What is asked
Please set down, word for word, the lines starting at the one that contains "What do you see at coordinates (344, 136)" and stopping after the one that contains "center [247, 1074].".

*** Task input

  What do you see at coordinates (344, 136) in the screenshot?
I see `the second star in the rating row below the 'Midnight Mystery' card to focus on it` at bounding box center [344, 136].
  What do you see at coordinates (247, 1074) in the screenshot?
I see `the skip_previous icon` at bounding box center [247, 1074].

******
*** Task input

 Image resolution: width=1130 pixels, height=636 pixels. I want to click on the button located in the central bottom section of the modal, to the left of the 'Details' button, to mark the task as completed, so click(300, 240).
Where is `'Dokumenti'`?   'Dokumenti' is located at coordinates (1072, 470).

******
*** Task input

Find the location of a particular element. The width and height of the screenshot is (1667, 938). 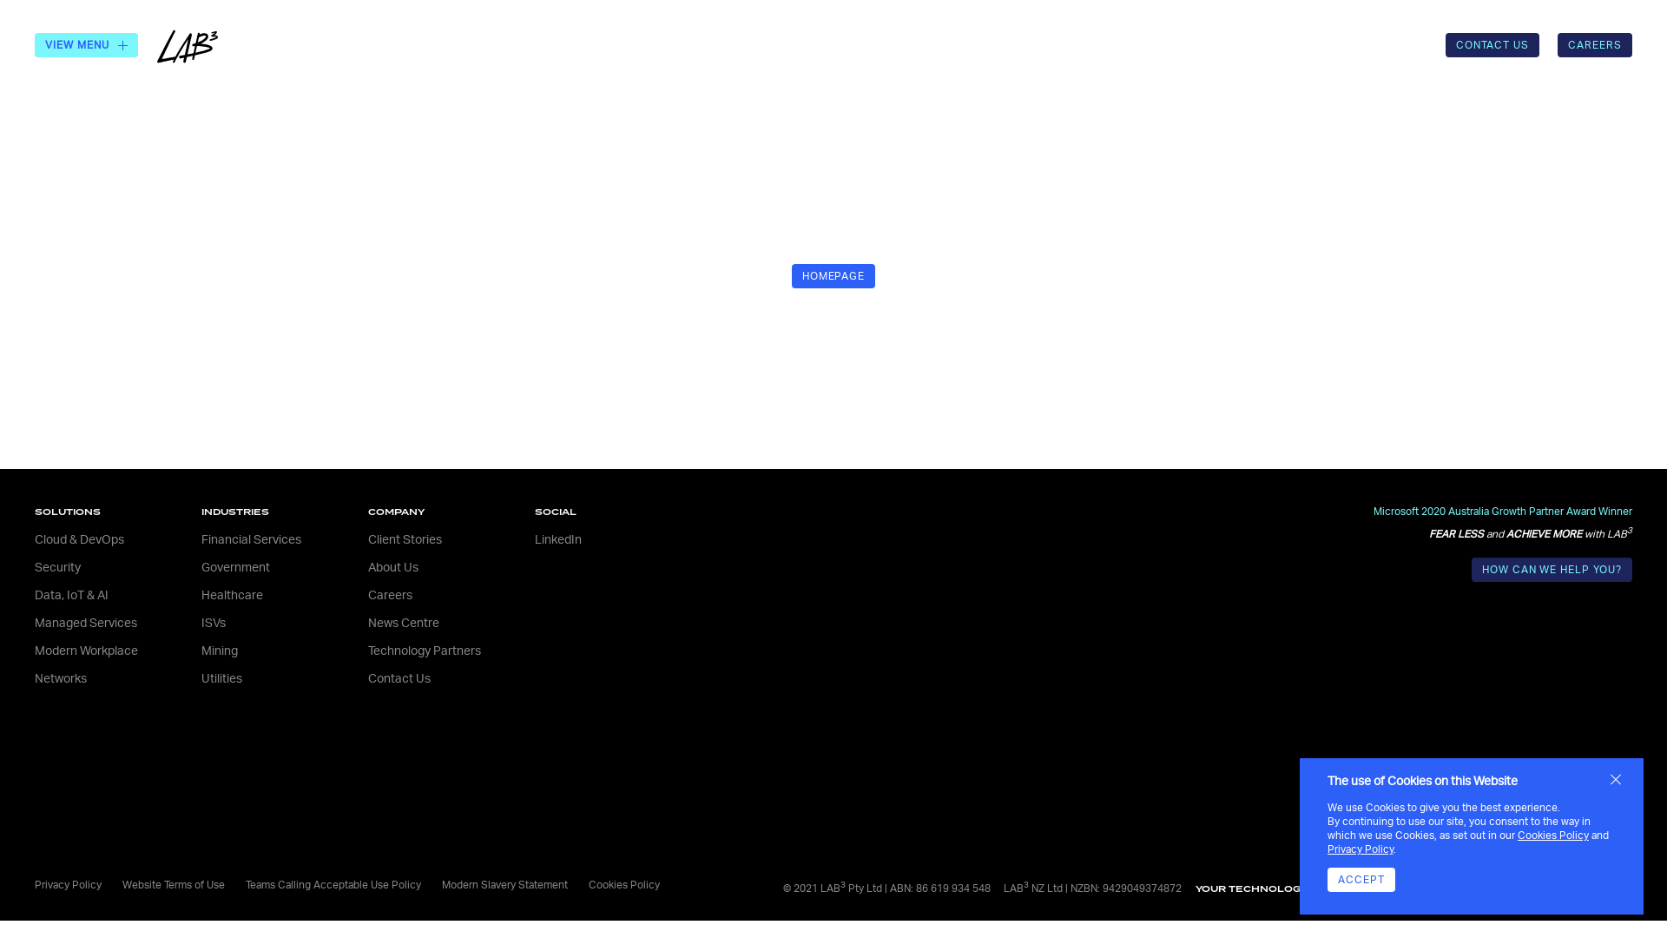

******

Final result
  What do you see at coordinates (344, 136) in the screenshot?
I see `the second star in the rating row below the 'Midnight Mystery' card to focus on it` at bounding box center [344, 136].
  What do you see at coordinates (247, 1074) in the screenshot?
I see `the skip_previous icon` at bounding box center [247, 1074].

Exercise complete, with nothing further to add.